===== MATERIAL SUPPLIED =====
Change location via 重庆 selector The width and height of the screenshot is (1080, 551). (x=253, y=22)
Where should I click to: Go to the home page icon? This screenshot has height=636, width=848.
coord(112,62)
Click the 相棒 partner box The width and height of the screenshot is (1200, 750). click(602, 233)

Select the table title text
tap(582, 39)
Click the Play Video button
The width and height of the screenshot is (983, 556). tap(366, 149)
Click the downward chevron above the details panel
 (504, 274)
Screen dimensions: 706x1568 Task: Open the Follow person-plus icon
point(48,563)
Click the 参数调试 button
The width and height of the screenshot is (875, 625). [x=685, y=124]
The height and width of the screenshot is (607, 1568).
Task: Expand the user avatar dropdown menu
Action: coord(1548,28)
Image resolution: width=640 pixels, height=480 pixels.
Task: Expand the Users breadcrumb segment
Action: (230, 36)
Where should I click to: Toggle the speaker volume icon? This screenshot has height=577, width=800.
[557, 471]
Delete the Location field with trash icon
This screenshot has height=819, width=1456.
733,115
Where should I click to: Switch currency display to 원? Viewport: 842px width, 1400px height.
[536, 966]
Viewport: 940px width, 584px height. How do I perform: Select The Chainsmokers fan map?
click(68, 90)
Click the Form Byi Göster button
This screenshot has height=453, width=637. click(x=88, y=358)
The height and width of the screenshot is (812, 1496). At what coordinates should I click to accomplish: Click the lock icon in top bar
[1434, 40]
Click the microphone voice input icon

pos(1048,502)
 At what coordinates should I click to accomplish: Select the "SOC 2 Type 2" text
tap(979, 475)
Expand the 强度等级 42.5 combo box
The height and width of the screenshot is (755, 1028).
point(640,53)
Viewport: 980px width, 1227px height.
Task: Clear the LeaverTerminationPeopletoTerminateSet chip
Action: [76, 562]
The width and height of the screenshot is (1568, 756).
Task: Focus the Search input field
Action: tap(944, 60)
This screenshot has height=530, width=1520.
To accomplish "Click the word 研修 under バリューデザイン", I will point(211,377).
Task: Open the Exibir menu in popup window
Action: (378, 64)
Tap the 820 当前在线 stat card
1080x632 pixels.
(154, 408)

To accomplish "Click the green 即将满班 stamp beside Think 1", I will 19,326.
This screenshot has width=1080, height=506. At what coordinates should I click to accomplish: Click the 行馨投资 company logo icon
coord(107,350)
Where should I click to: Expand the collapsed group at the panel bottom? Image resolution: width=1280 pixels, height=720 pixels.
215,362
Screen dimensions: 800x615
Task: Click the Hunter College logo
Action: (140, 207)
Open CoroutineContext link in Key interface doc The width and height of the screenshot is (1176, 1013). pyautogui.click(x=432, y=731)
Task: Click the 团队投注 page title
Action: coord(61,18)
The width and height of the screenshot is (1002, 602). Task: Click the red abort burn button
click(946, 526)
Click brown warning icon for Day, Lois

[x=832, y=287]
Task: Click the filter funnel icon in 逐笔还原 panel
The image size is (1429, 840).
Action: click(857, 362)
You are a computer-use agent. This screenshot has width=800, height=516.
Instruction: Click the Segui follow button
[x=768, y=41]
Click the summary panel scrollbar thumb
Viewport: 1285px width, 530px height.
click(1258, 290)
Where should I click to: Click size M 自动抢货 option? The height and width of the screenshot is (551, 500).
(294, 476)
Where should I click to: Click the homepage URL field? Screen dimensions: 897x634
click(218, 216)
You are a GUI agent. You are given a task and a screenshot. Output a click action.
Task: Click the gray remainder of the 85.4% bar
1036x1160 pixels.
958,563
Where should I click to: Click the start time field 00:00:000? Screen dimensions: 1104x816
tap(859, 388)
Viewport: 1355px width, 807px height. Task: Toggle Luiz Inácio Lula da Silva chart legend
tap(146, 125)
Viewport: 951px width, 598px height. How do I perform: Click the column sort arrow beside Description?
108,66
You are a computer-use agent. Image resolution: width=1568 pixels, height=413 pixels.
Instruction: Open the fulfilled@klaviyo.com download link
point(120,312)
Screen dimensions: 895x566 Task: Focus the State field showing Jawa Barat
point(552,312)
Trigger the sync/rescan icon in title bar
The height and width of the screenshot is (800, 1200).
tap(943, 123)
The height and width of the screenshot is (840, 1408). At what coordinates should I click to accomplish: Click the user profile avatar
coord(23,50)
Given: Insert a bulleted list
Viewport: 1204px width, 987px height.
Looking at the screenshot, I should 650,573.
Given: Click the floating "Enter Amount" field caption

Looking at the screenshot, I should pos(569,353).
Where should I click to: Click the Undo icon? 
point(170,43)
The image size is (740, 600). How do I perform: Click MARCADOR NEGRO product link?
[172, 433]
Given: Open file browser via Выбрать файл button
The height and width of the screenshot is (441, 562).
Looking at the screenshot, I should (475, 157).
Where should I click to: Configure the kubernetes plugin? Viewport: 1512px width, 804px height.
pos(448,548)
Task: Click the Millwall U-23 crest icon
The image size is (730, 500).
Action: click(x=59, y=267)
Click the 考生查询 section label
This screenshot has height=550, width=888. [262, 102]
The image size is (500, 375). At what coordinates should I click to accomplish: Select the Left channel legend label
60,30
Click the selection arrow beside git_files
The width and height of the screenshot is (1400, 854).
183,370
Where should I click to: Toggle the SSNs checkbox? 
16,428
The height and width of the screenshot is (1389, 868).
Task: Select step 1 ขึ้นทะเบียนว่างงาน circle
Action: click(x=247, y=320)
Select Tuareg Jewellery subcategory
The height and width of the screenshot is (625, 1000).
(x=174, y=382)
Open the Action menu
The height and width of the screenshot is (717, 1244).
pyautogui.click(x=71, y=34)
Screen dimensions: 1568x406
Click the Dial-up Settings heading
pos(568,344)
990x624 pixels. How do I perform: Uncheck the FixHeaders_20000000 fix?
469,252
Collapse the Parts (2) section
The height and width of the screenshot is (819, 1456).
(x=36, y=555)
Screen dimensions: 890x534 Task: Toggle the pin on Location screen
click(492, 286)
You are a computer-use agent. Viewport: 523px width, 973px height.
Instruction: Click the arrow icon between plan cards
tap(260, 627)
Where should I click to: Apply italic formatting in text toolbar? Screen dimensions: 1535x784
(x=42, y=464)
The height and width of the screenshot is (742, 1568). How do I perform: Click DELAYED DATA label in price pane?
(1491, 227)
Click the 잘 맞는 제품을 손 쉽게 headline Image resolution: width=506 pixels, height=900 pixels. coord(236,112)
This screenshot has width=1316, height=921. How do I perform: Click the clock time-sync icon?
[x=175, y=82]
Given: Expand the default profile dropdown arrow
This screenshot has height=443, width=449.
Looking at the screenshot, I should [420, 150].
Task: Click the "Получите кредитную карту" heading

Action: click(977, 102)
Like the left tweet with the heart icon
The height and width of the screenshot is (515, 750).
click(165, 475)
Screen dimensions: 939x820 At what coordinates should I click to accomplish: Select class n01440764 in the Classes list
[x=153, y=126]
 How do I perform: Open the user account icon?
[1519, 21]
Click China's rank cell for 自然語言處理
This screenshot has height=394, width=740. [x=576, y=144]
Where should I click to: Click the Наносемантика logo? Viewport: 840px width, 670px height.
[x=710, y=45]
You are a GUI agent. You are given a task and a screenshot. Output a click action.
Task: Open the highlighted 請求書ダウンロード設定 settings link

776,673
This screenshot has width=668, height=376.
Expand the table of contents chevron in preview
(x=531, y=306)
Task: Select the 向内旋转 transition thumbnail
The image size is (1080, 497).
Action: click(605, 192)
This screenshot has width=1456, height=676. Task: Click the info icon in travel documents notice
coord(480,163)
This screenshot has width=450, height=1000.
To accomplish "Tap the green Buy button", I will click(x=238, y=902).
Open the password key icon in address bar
=====
- [SET EXERCISE]
Write out the lines of the listing word for word, starting at the line that contains "Screen dimensions: 939x820" and ending at the line that contains "This screenshot has height=394, width=740.", with both of those lines included.

- [CORRECT RESPONSE]
Screen dimensions: 939x820 At what coordinates should I click to accomplish: Select class n01440764 in the Classes list
[x=153, y=126]
 How do I perform: Open the user account icon?
[1519, 21]
Click China's rank cell for 自然語言處理
This screenshot has height=394, width=740. [x=576, y=144]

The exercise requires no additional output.